#### Exercise requirements:
Starting at the first line and ending at the last, reproduce the records below exactly.

#### Available data:
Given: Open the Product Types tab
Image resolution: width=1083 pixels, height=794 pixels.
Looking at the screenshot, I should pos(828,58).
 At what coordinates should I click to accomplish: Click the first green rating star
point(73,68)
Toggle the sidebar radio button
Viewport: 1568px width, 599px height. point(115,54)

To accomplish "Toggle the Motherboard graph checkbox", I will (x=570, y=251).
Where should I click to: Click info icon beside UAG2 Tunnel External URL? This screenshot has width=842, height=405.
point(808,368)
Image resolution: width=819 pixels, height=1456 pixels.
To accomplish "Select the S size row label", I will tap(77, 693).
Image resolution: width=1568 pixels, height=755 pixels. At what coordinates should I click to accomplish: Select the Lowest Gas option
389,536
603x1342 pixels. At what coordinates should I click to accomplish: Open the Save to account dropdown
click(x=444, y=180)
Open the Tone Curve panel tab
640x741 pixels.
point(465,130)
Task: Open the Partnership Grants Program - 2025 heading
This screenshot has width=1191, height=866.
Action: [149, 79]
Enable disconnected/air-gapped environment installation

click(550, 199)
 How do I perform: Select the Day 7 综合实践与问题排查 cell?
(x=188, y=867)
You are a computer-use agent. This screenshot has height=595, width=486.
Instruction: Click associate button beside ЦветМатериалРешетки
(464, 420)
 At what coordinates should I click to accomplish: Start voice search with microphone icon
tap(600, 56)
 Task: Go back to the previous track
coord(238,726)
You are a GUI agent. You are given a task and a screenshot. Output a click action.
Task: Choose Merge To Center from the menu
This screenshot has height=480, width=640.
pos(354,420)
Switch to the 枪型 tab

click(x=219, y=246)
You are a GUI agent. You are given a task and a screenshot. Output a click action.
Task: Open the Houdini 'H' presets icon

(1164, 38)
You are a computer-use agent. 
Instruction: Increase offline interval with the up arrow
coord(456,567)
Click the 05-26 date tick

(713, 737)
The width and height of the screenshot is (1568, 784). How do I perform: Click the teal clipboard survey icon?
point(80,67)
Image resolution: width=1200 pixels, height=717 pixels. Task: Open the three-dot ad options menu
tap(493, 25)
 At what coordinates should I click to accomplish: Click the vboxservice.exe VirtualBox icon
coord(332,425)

#### The completed task:
Given: Open the Product Types tab
Image resolution: width=1083 pixels, height=794 pixels.
Looking at the screenshot, I should pos(828,58).
 At what coordinates should I click to accomplish: Click the first green rating star
point(73,68)
Toggle the sidebar radio button
Viewport: 1568px width, 599px height. point(115,54)

To accomplish "Toggle the Motherboard graph checkbox", I will (x=570, y=251).
Where should I click to: Click info icon beside UAG2 Tunnel External URL? This screenshot has width=842, height=405.
point(808,368)
Image resolution: width=819 pixels, height=1456 pixels.
To accomplish "Select the S size row label", I will tap(77, 693).
Image resolution: width=1568 pixels, height=755 pixels. At what coordinates should I click to accomplish: Select the Lowest Gas option
389,536
603x1342 pixels. At what coordinates should I click to accomplish: Open the Save to account dropdown
click(x=444, y=180)
Open the Tone Curve panel tab
640x741 pixels.
point(465,130)
Task: Open the Partnership Grants Program - 2025 heading
This screenshot has width=1191, height=866.
Action: [149, 79]
Enable disconnected/air-gapped environment installation

click(550, 199)
 How do I perform: Select the Day 7 综合实践与问题排查 cell?
(x=188, y=867)
You are a computer-use agent. This screenshot has height=595, width=486.
Instruction: Click associate button beside ЦветМатериалРешетки
(464, 420)
 At what coordinates should I click to accomplish: Start voice search with microphone icon
tap(600, 56)
 Task: Go back to the previous track
coord(238,726)
You are a GUI agent. You are given a task and a screenshot. Output a click action.
Task: Choose Merge To Center from the menu
This screenshot has height=480, width=640.
pos(354,420)
Switch to the 枪型 tab

click(x=219, y=246)
You are a GUI agent. You are given a task and a screenshot. Output a click action.
Task: Open the Houdini 'H' presets icon

(1164, 38)
You are a computer-use agent. 
Instruction: Increase offline interval with the up arrow
coord(456,567)
Click the 05-26 date tick

(713, 737)
The width and height of the screenshot is (1568, 784). How do I perform: Click the teal clipboard survey icon?
point(80,67)
Image resolution: width=1200 pixels, height=717 pixels. Task: Open the three-dot ad options menu
tap(493, 25)
 At what coordinates should I click to accomplish: Click the vboxservice.exe VirtualBox icon
coord(332,425)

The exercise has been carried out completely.